### Data
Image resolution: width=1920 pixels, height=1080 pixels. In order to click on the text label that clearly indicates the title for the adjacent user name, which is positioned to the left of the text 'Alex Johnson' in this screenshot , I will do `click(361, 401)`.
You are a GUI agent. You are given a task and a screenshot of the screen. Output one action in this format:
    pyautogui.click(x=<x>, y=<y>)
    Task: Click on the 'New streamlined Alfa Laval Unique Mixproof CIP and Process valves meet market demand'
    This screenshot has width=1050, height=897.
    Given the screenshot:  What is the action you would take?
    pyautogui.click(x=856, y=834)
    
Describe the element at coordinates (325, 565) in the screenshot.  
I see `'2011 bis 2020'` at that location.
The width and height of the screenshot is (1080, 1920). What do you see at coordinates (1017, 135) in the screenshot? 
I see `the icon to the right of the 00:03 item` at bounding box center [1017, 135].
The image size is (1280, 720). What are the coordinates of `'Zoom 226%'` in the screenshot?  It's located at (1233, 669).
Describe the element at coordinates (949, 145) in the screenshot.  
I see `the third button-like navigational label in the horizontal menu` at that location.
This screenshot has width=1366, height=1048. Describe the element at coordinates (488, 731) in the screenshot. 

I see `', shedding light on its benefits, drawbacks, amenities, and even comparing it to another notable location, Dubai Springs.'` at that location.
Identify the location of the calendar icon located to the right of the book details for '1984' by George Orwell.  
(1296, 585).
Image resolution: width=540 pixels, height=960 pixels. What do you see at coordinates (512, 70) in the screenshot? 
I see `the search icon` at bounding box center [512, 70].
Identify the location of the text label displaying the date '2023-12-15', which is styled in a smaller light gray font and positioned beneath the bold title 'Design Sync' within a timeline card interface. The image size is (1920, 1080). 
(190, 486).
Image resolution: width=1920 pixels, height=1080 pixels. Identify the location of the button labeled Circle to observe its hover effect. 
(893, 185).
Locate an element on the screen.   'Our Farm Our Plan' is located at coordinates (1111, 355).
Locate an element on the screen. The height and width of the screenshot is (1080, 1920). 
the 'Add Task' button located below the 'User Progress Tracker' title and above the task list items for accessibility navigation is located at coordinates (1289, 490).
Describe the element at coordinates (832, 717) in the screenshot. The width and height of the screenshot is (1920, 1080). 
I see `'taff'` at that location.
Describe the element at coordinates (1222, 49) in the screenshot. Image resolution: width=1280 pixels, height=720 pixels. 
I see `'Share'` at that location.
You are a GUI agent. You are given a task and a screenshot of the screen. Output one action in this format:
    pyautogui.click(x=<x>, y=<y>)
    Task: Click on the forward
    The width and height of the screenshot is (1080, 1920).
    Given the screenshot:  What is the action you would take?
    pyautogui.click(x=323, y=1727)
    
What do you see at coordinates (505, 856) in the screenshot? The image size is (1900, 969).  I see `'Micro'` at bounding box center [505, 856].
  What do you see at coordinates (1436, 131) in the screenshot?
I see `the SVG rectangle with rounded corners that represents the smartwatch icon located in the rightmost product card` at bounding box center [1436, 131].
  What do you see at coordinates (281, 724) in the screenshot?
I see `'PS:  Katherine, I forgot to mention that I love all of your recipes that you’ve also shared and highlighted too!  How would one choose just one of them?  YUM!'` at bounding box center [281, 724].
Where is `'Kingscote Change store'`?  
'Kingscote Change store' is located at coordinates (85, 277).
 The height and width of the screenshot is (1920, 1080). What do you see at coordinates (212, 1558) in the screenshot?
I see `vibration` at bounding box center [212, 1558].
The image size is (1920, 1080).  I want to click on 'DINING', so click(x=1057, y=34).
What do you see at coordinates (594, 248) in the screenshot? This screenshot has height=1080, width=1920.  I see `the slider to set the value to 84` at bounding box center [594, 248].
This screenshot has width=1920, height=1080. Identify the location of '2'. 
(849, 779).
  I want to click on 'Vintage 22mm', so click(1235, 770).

### Written request
Render everything from the line containing "coordinates (1111, 355)." down to the line containing "the 'Add Task'" as a Markdown table with the columns No. and Text. Number each line in No., put the line itself in Text, and leave out any blank lines.

### Result
| No. | Text |
|---|---|
| 1 | Locate an element on the screen.   'Our Farm Our Plan' is located at coordinates (1111, 355). |
| 2 | Locate an element on the screen. The height and width of the screenshot is (1080, 1920).  |
| 3 | the 'Add Task' button located below the 'User Progress Tracker' title and above the task list items for accessibility navigation is located at coordinates (1289, 490). |